1990 - Nelson Mandela con Winnie nel giorno della liberazione |
Il percorso seguito dallo
sbarco dei primi europei al Capo nel 1652 fino alla creazione del
Sudafrica dell'apartheid si ispirava a una matrice misticheggiante.
L'ideologia dell'Afrikanerdom è stata equiparata a una «religione
civile» (Leonard Thompson, Il mito politico dell'apartheid,
Sei, Torino 1989). Non per questo il volk e i suoi leaders persero di
vista le poste mondane: il potere, la terra, le risorse minerarie.

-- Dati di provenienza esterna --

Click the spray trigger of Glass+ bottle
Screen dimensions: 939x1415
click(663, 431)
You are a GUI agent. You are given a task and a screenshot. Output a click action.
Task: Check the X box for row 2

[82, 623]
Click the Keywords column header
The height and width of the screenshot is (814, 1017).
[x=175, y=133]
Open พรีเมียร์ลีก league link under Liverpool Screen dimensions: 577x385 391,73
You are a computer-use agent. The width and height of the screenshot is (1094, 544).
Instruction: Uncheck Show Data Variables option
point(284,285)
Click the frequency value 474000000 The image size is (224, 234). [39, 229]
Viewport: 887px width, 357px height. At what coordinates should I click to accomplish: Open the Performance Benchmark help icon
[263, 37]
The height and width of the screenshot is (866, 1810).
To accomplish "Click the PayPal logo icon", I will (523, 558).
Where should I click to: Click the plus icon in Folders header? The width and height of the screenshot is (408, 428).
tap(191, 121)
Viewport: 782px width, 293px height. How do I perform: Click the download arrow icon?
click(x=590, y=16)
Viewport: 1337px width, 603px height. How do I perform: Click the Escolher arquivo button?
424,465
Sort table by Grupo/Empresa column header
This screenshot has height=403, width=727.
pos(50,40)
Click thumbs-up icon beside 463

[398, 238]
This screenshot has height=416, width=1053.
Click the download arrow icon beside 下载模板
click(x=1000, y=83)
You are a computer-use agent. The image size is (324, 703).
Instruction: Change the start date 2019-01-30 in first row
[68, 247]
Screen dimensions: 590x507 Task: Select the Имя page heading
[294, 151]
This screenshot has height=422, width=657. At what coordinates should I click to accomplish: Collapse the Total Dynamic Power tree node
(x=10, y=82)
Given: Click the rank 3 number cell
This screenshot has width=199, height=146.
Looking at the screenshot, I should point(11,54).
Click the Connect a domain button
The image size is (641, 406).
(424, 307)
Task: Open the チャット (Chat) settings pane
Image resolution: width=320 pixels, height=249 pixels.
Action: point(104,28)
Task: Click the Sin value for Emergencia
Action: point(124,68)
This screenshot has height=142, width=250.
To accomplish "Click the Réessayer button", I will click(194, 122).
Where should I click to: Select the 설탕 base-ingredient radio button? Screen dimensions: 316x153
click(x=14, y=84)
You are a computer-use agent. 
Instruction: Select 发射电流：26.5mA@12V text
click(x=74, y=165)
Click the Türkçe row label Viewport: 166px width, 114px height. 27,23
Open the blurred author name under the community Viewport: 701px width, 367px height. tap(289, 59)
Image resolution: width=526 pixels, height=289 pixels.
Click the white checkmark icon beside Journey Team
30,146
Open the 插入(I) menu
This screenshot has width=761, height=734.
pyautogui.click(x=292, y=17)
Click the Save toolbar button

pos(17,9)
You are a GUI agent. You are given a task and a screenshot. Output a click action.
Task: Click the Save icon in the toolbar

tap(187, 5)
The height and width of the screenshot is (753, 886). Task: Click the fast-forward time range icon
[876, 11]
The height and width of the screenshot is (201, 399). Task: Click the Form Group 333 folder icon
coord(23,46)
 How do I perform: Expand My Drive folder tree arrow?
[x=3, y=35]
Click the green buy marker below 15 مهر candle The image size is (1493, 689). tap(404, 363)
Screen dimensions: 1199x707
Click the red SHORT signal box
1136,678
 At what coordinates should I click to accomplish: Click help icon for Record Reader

Fra i brani biblici più cari a Jan Van Rieebeck, il fondatore della
colonia per conto della Compagnia olandese delle Indie orientali,
c'era un versetto del Deuteronomio che recita: «Il popolo
eletto riceverà la sua terra dopo aver annientato i re che gli
impediscono il passaggio».
Dominique Lapierre
(L'arcobaleno nella notte, il Saggiatore, Milano 2008)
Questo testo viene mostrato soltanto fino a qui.